*** Opening of DATA ***

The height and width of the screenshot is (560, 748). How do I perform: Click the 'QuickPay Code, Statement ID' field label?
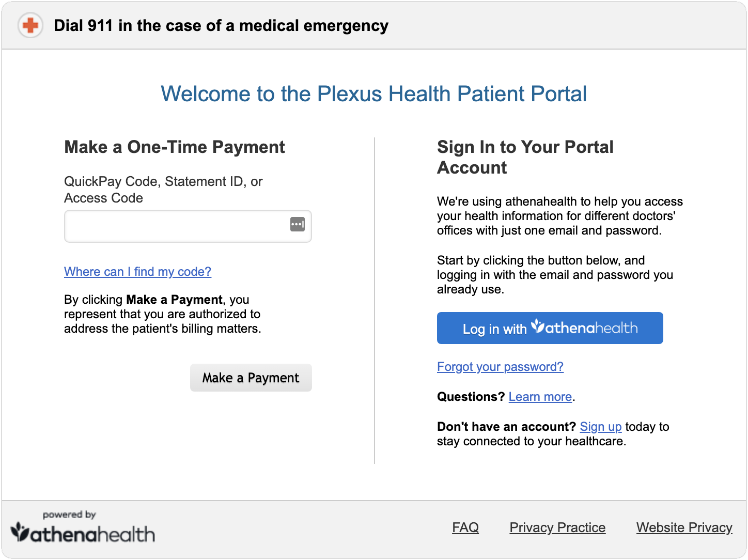[163, 190]
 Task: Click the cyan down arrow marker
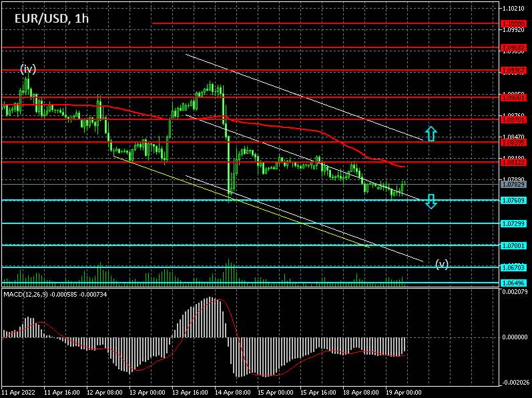(431, 201)
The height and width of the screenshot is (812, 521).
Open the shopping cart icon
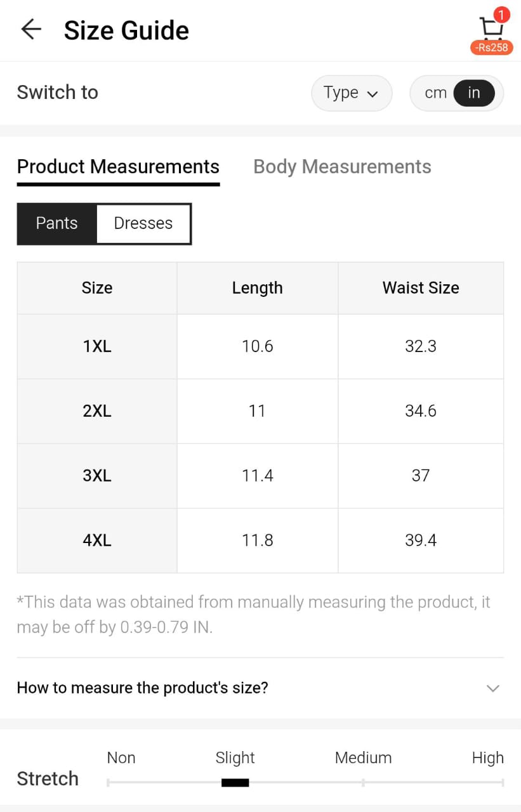pyautogui.click(x=491, y=25)
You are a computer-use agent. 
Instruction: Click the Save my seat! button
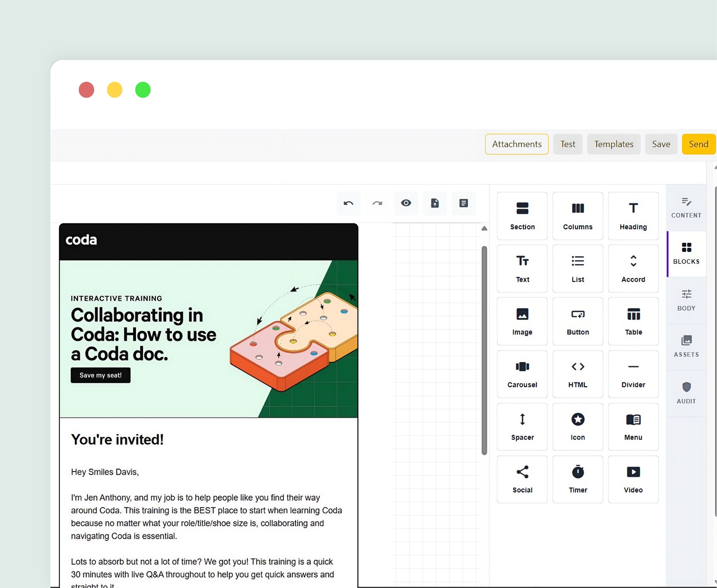(x=101, y=375)
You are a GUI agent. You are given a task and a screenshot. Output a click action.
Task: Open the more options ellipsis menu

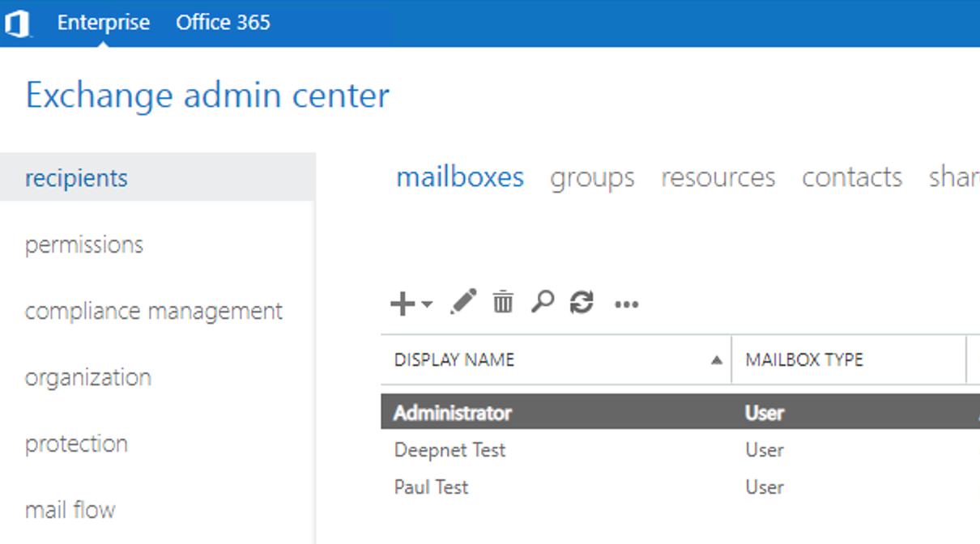tap(626, 304)
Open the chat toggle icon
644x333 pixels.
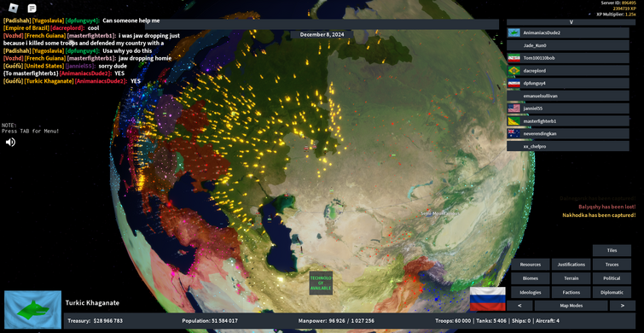click(x=32, y=9)
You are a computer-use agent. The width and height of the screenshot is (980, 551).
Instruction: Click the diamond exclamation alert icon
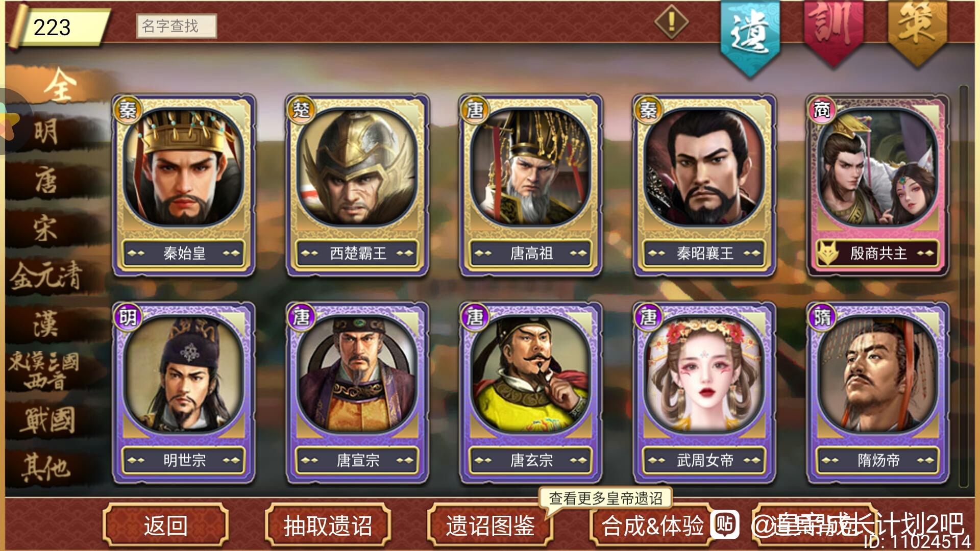tap(672, 22)
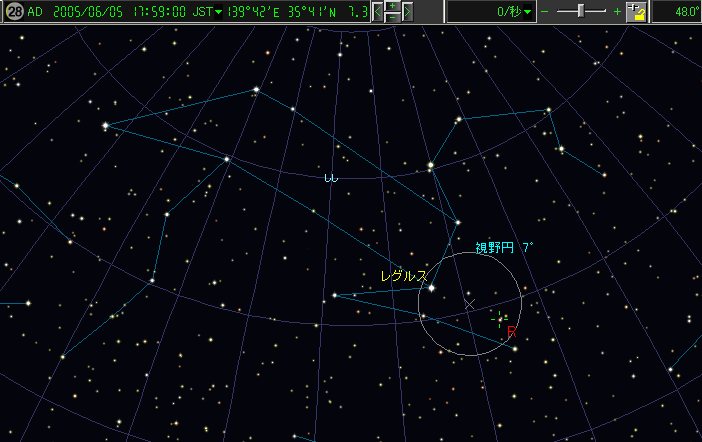The width and height of the screenshot is (702, 442).
Task: Click minus sign left of zoom slider
Action: (545, 12)
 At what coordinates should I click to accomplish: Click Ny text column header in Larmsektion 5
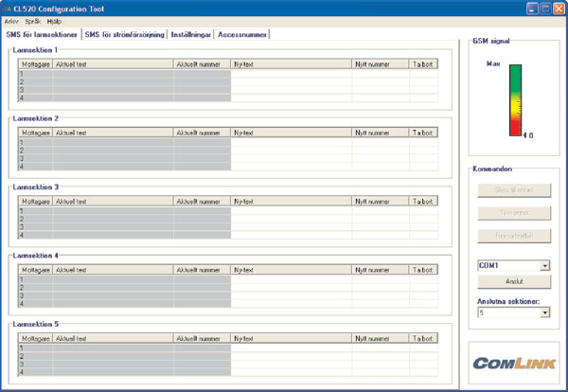coord(292,338)
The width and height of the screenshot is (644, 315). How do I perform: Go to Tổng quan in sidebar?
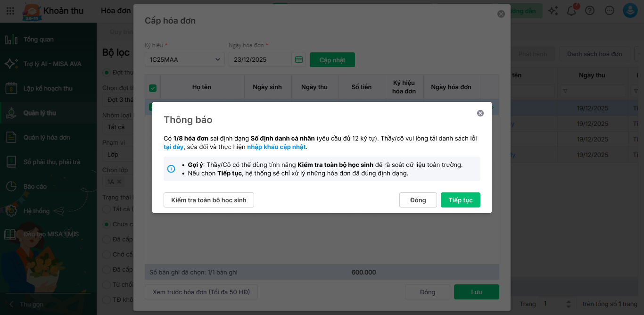point(39,40)
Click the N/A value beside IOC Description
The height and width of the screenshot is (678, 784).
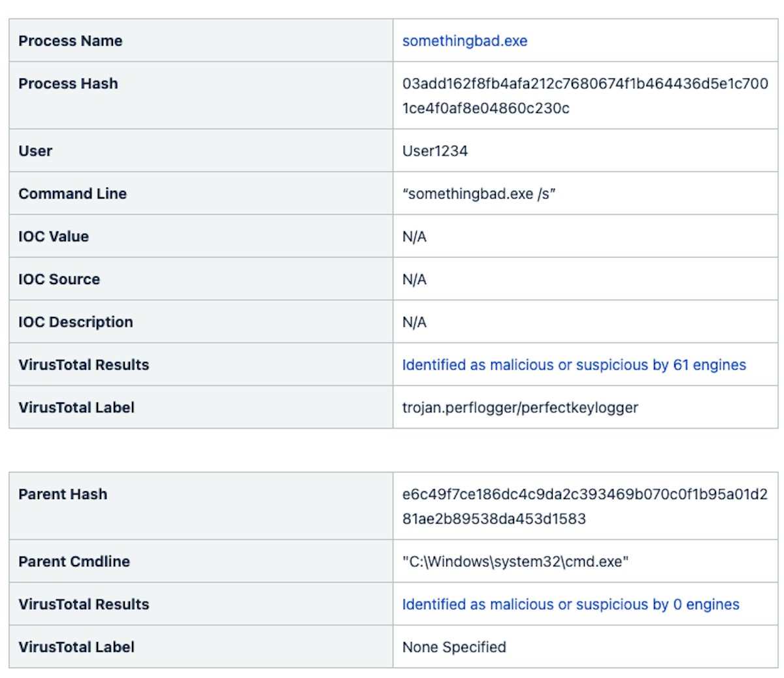click(414, 322)
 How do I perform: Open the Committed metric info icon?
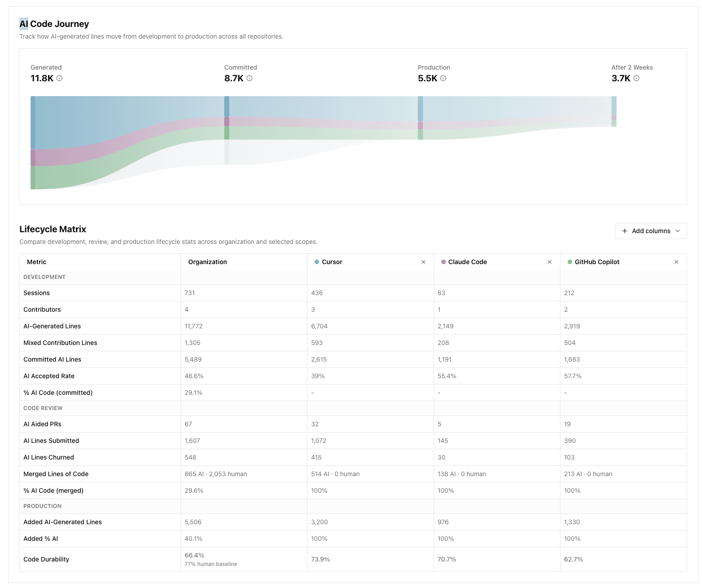[x=250, y=78]
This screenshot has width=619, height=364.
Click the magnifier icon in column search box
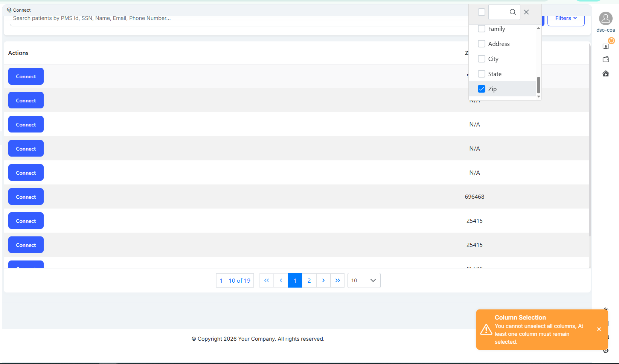pos(512,12)
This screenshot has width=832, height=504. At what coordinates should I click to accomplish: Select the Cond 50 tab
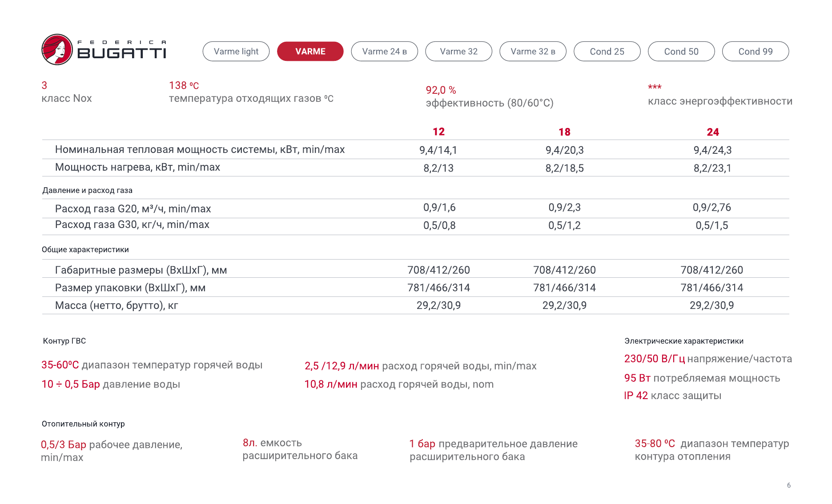coord(681,52)
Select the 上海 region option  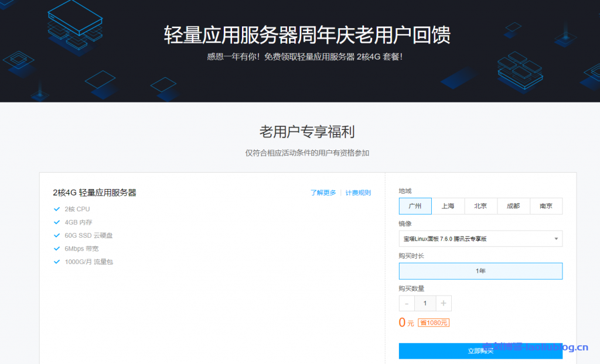tap(448, 206)
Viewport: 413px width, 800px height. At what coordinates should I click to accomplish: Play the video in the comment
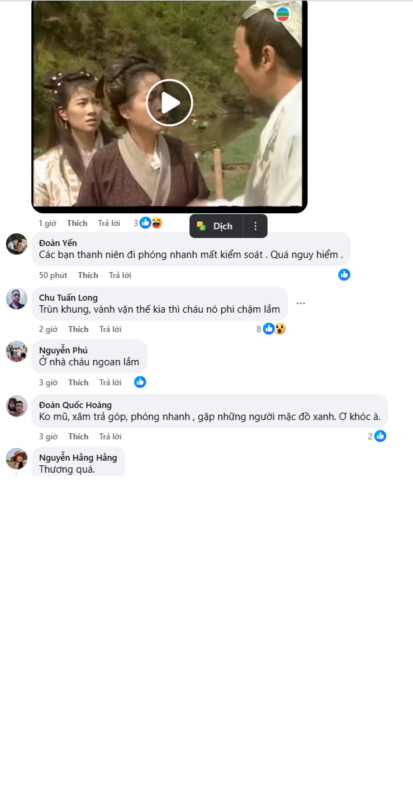(x=169, y=103)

*** Close of DATA ***

Make an exact copy of the records from their first line through the line containing "The height and width of the screenshot is (812, 521).", both ends included, with the pictures omitted.

The height and width of the screenshot is (560, 748). How do I perform: Click the 'QuickPay Code, Statement ID' field label?
[163, 190]
 Task: Click the cyan down arrow marker
(431, 201)
The height and width of the screenshot is (812, 521).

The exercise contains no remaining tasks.